Pelamis, by its tiny frontage (5ms) compared with its length (450ms) and required sea-space (notionally 2x450 x 2x450 = 810,000 m2 = 0.81 km2) takes up a very large area of sea and length of wavefront per metre of wavefront processed. The latter ratio is around 5 : 900 or 1 : 180. Thus it makes rather poor use of the resource, and would need many serried ranks of vessels (& their moorings) to start getting even a minor fraction of the resource harnessed.
The wave energy tech that has attracted most research worldwide is called OWC (Oscillating Water Column), wherein passing waves are made to rise and fall within a chamber. This allows air above the water to be driven through turbines, with the advantages both of compressibility and of relatively minor containment stresses compared to those of using seawater as the working fluid.
The potential is for many wave chambers to be set in a matrix under a V-shaped floating platform to receive waves sequentially, thus providing high-pressure air in some chambers at the same time as low-pressure air in others, thereby greatly enhancing the air-pressure differential across the turbines and thus their conversion efficiency, while also multiplying many-fold the wave-frontage that is being swept.
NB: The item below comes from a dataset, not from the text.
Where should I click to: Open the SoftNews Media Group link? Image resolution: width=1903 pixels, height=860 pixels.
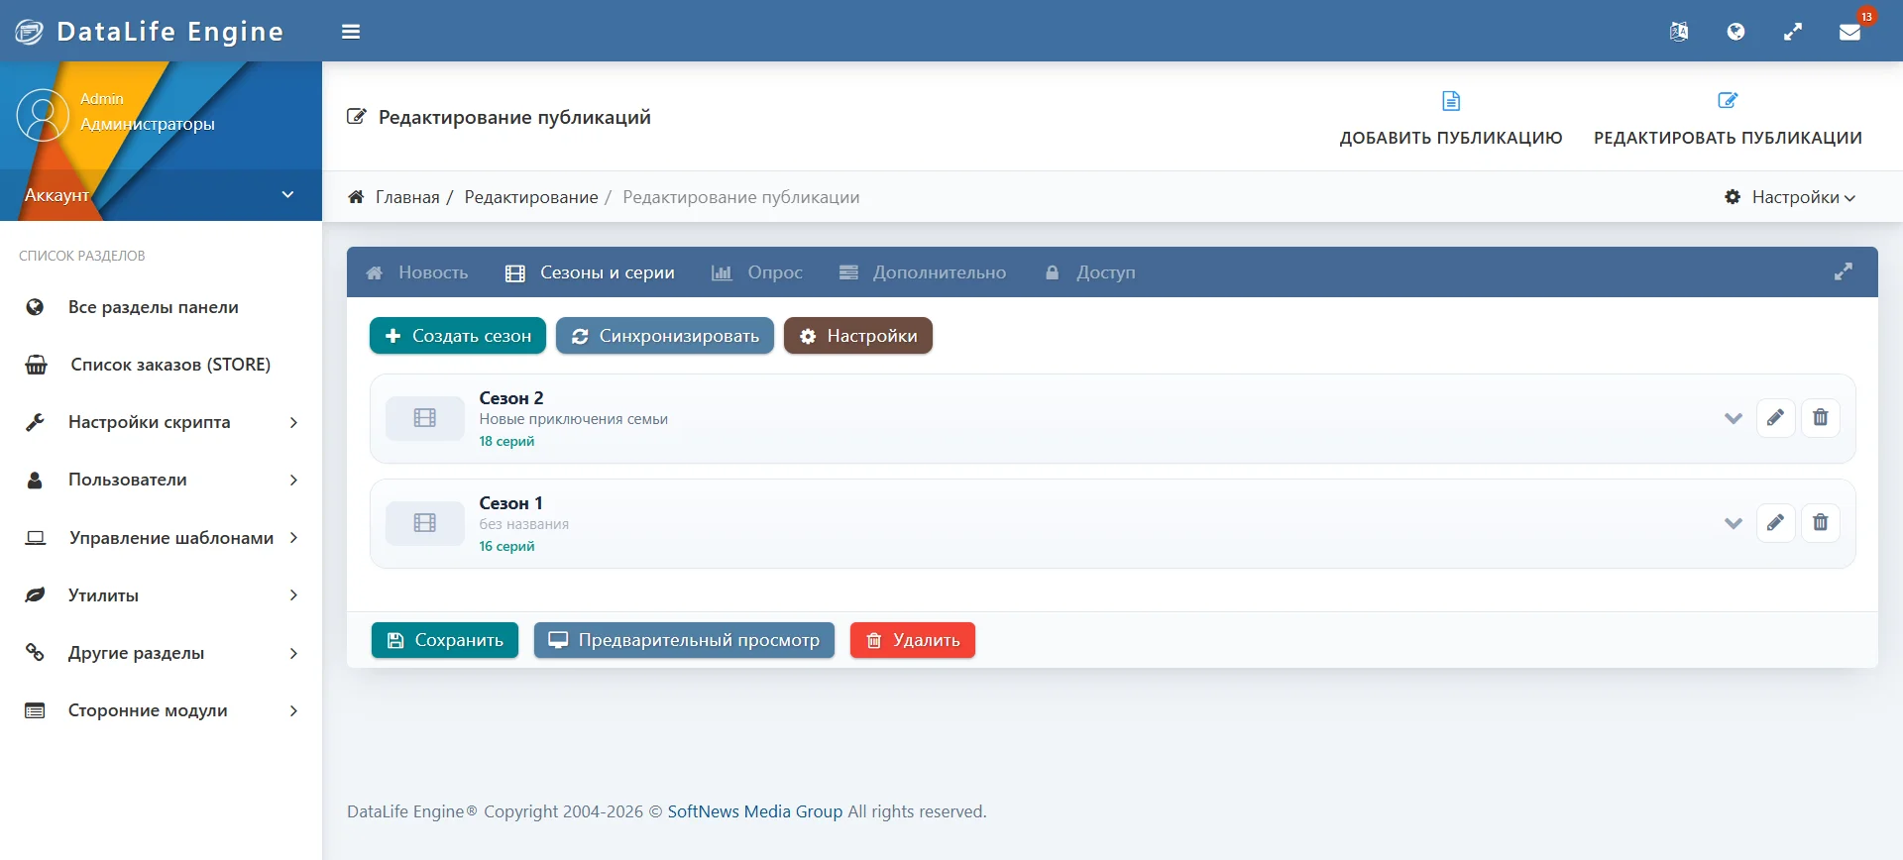pyautogui.click(x=755, y=811)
Needless to say, this is a proposed concept, not a prototype being launched next week, but I hope that its outline gives some idea of the potential future importance of batteries of Offshore Wave Energy vessels as being one of very few sustainable energies to offer city-scale power supply.
Thus the idea that wave energy should be dismissed on TOD as merely a dubious niche-market option is plainly nonsense, but it may perhaps be of interest for the established "renewable" energy lobbies to try to promote.
In assuming that Luis has been misled by such partisan arguments against Offshore Wave, it is to be hoped that he'll now reconsider.
Regards,
Backstop